B2B FX Platforms Compared: What CFOs Actually Need to Know Before Switching
Most comparisons are written by the platforms themselves. This guide is based on what treasury teams moving £1M+ annually actually need.
Most comparisons of FX platforms are written by the platforms themselves. Airwallex publishes why Airwallex beats Wise. OFX publishes why OFX beats Airwallex. Wise publishes why everyone else charges too much. You end up reading marketing, not analysis.
This guide takes a different approach. We work with CFOs and treasury teams at import/export companies every day. We know what actually matters when you're moving £1M or more across borders annually — and it's rarely the headline feature that gets the most advertising spend.
What the comparison sites get wrong
Every "best FX platform" article leads with consumer features: app design, card cashback, how quickly you can sign up. None of that matters when your accounts payable team is processing six-figure supplier payments across four currencies on a Thursday afternoon.
Here's what does matter, and where each platform sits.
The FX markup: what you're actually paying
Banks charge 2-4% above the mid-market rate on currency conversions. That's the number everyone in fintech loves to quote because it makes every alternative look good. But the differences between platforms are where treasury teams lose or save real money.
Wise Business uses the mid-market rate with a transparent percentage fee, typically 0.33-0.60% depending on the currency pair and payment method. What you see is genuinely what you pay. The trade-off: no forward contracts, no hedging instruments, no rate locks beyond a few hours. For predictable, repetitive payments in major currencies, the cost is clear and competitive. For anything requiring risk management — seasonal purchasing, commodity-linked procurement, or volatile corridors like GBP/TRY or GBP/NGN — Wise leaves you exposed.

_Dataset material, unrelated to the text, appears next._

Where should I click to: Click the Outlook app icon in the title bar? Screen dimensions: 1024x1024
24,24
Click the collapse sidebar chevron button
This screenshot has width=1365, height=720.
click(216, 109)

Airwallex quotes interbank rates with a margin of 0.2-0.6%, sometimes higher depending on the currency pair. Their strength is the infrastructure: local accounts in 17+ currencies, API-driven automation, and deep integration with ecommerce platforms. Built for tech-enabled businesses running automated payment flows. The gap: if you need a human to pick up the phone and discuss a £400K GBP/INR conversion ahead of a tariff deadline, the platform-first approach may feel impersonal. Treasury teams at traditional import/export companies often find Airwallex's self-service model insufficient for complex, high-value transactions.
OFX includes their margin within the exchange rate — no separate transaction fee, but the rate you receive is marked up from mid-market. Typical markup runs 0.4-1.5% depending on volume and currency. Their differentiator is 24/7 phone access to FX specialists and forward contracts for risk management. For businesses processing regular payments over £50K, the dedicated dealer relationship adds genuine value. Less suited to businesses wanting API integration or automated flows.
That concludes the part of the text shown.